La France est-elle hermétique à l’“Effet Bilbao” ?

Effet-Bilbao ©️Jorge Fernández Salas on Unsplash
18 Mar 2020 | Lecture 5 minutes

Alors que le succès du Guggenheim de Bilbao en Espagne n’est plus à prouver, la France, depuis quelques années, tente de mailler son territoire de grands équipements culturels de renommée internationale à son tour. Pour autant, que ce soit le Louvre de Lens, ou encore le centre Pompidou de Metz, peut-on dire que ces infrastructures culturelles répondent réellement aux attentes escomptées ?

L’effet Bilbao, un mirage ?

L’effet Bilbao, une expression qui fait rêver de nombreuses collectivités du monde entier. Revitaliser un territoire avec la construction d’un bâtiment culturel phare, cela a de quoi en motiver plus d’un. Derrière cette expression, se cache la réalité d’une reconversion réussie d’une ville portuaire espagnole. En effet, en 1997, sort de terre l’une des pièces architecturales les plus marquantes de ces dernières décennies : le musée Guggenheim de Bilbao. L’œuvre de l’architecte Frank Gehry est venue clôturer une vingtaine d’années de travaux de réaménagement de Bilbao, cette ville côtière espagnole.

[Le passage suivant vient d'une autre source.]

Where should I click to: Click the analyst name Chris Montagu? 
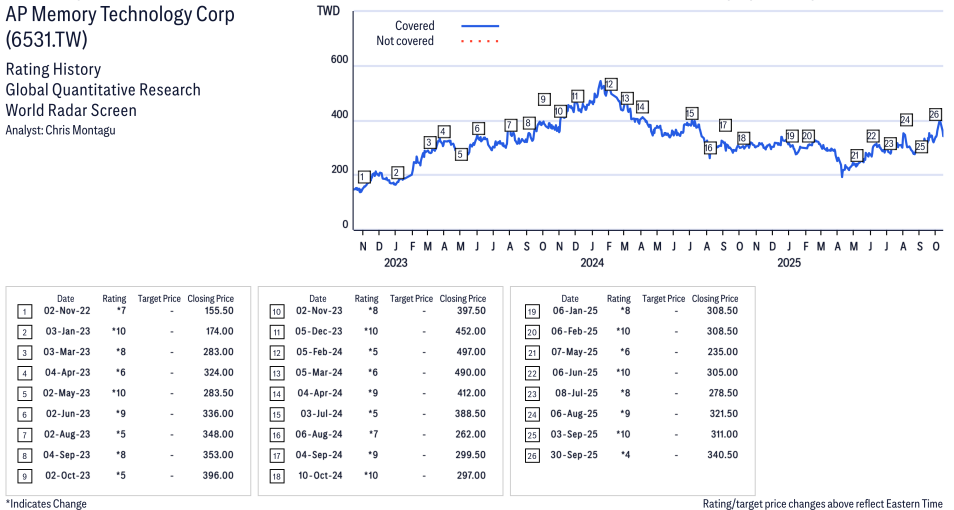tap(79, 131)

Restructuration des voies de circulation, déplacement du port, connexion entre la vieille ville et la côte, les 24 000 m2 de pierre, verre et titane, du musée sont ainsi le point d’orgue de la redynamisation de cette ancienne cité industrielle en déclin. Les résultats sont quasi-instantanés : après son ouverture, le musée devient l’un des établissements culturels les plus reconnus et son architecture l’une des plus appréciées au monde. En 2007, dix années après son inauguration, les résultats sont impressionnants : le Guggenheim attire chaque année environ un million de visiteurs et il a ainsi participé à la création de 45 000 emplois directs ou indirects depuis son ouverture. Autant dire que cette architecture monumentale a profondément participé au renouveau de cette région du Pays Basque espagnol, autant en termes d’attractivité culturelle que pour le renouvellement d’image dont elle a bénéficié grâce à son rayonnement international.

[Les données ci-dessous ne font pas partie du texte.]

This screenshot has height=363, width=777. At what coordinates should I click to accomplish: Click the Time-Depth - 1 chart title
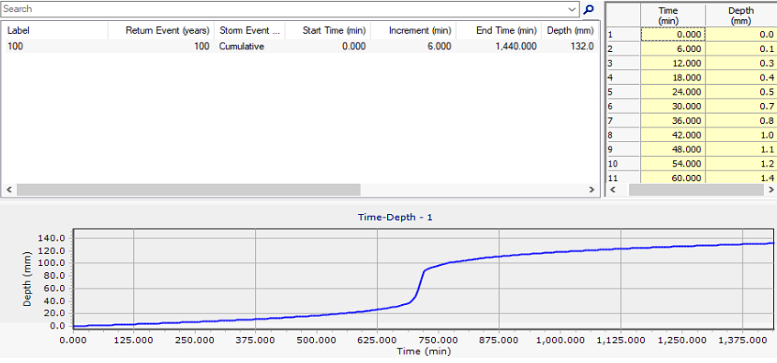(x=395, y=217)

Face à ce succès flagrant, le modèle Bilbao s’est peu à peu dupliqué dans le reste du monde. Symbole de modernité, grâce au travail de starchitectes et de dynamisme grâce à l’accès à la culture dans des territoires en déclin, les logiques françaises d’aménagement du territoire se sont clairement inspirées du modèle. En une dizaine d’années, la France se dote d’équipements culturels majeurs, dessinés par des architectes de renom dans de grandes métropoles (Fondation Louis Vuitton à Boulogne-Billancourt en 2006, Le MUCEM de Marseille en 2013, le musée des Confluences à Lyon en 2014) mais également dans des territoires en perte de dynamisme comme le Centre Georges Pompidou de Metz en 2010 et le Louvre-Lens en 2012. Derrière cet investissement culturel des territoires se cache une idée : celle de créer le Bilbao français. Il semblerait pourtant que les résultats escomptés ne soient pas en rendez-vous, notamment pour la ville de Lens et de Metz. Mais alors pourquoi cela n’a-t-il pas fonctionné ?

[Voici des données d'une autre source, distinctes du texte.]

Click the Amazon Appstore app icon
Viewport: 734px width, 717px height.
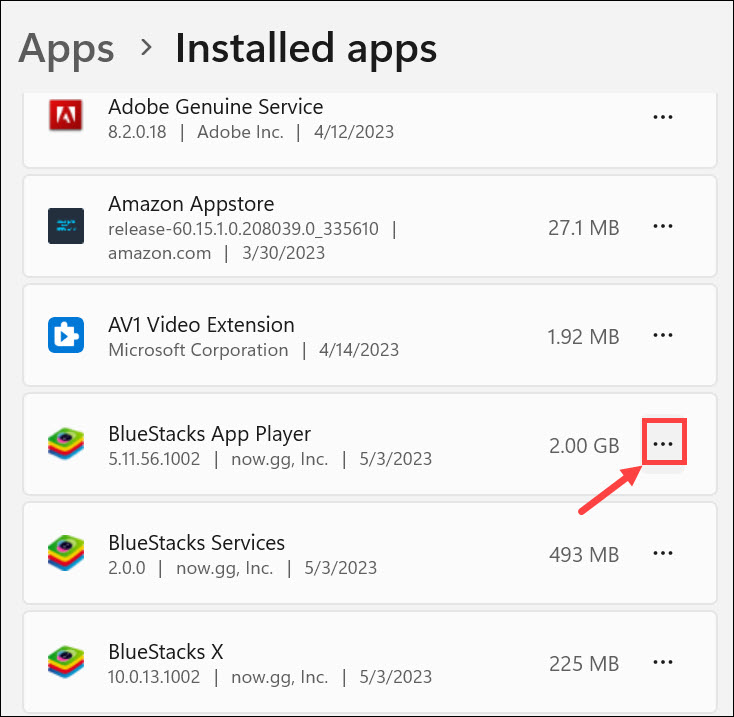coord(66,226)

Le centre Georges Pompidou de de Metz a été dessiné par l’architecte Kengo Kuma ©️ Jean-Pierre Dalbéra sur Flickr

Le centre Georges Pompidou de de Metz a été dessiné par l’architecte Kengo Kuma ©️ Jean-Pierre Dalbéra sur Flickr

Contrairement au Guggenheim de Bilbao, les collectivités françaises n’ont pas mis en place le même protocole d’action. Que ce soit à Lens ou à Metz, les musées créés ont été implantés dans des territoires en déclin comme l’était Bilbao, mais sans la prise en compte globale des contextes locaux. Alors que le Guggenheim est le point d’orgue de la transformation de la ville de Bilbao, le Louvre-Lens et le centre Georges Pompidou de Metz sont quant à eux les premières pierres de l’édifice d’une démarche de redynamisation du territoire. Et c’est peut-être ici que la logique est défaillante : le Louvre-Lens a été construit en périphérie de la ville, sans que les liens avec cette dernière, son territoire et la métropole Lilloise, n’aient réellement été pensés, comme nous l’explique Jean-Michel Tobelem, professeur associé à Paris-I Panthéon-Sorbonne dans une tribune pour le journal Le Monde.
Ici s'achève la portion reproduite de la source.